Bashing American higher education—especially the humanities—has become a recreational activity across the political spectrum these days. Yet no has come up with a better way of teaching young people how to “govern themselves,” as John Dewey once put it.

Any remaining doubts about the sinister effects of anti-egalitarianism are dispelled in Phillips-Fein’s apocalyptic last chapter. Ostensibly about Trump enabler and J.D. Vance patron Peter Thiel, it demonstrates how the techno-reactionaries of Silicon Valley have been dreaming up a nation of AI-enhanced drones, compliant servants of a market that is itself a mega-machine. At least three of the self-made kings atop the new tyranny of tech—Thiel, Elon Musk, and David Sachs, Trump’s chief science advisor—were shaped by their upbringing in apartheid South Africa. For them, democracy, as a tool for resolving human conflicts, has no appeal. They prefer meritocracy, the rule of the nimble over the daft. The Meritocracy Fellowships, inaugurated by Alex Karp, the CEO of the software firm Palantir, attempt to siphon top talent from American universities, the “college industrial complex,” as Karp dismisses it, that dulls young people into believing they are all the same.

Country of Lords is an important, courageous book. That said, I wish that Phillips-Fein had given more thought to how we might slow down our descent into mindless capitulation to authoritarianism. In her conclusion, she praises the antidote to the unthinking acceptance of inequality: “the ideas that inspired Abraham Lincoln, Eugene V. Debs, Clara Lemlich, John Dewey, Martin Luther King Jr.” Those ideas still carry, she believes, the promise “that we may yet, one day, create a world that lives up, in whatever way it can, to the radical demand that we are all created equal.” (Note the many syntactic interruptions here, reminding us that it’s just that—a promise). I would propose that the best way to make egalitarianism more than a shaky promise has been, and continues to be, through college, where students are regularly exposed to the ideas Philipp-Fein mentions. Bashing American higher education—especially the humanities—has become a recreational activity across the political spectrum these days. Yet no has come up with a better way of teaching young people how to “govern themselves,” as John Dewey once put it.

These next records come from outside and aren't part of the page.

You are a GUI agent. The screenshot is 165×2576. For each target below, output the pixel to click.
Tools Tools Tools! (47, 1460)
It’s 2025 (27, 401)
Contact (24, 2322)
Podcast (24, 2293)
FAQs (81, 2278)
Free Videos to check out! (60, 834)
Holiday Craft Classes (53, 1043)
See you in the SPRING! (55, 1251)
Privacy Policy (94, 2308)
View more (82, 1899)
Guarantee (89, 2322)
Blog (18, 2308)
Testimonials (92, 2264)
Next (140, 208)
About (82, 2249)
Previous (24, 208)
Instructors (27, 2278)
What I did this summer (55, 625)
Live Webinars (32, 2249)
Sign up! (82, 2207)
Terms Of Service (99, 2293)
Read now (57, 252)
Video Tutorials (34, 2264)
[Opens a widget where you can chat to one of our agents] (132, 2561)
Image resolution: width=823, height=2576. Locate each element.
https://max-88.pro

It was, as it happens, in Karp’s “college industrial complex” that I first read the novel that now helps me make sense of that awful cage on the White House lawn, William Faulkner’s Absalom, Absalom! Faulkner’s protagonist, the planter Thomas Sutpen, builds a mansion in the middle of nowhere, a tawdry symbol of his power. At night, he holds “raree shows” in his barn: brutal fights in which he pits his slaves, like “game cocks,” against each other, entering, for the grand finale, the ring himself, “naked, panting, and bloody.” Trump is no Thomas Sutpen. But he is driven by the same visceral need to assure himself of his own place as the nation’s Cock-of-the-Rock. Last month at the President’s birthday party on taxpayer grass, any semblance of the promise of egalitarianism on which this nation was founded had vanished. Instead, uniformity reigned. The fighters wore specially designed outfits in red, white, and blue that, according to The New York Times, made it seem they were all on the same team. Trump, the self-described “perfect specimen,” sat in the front row.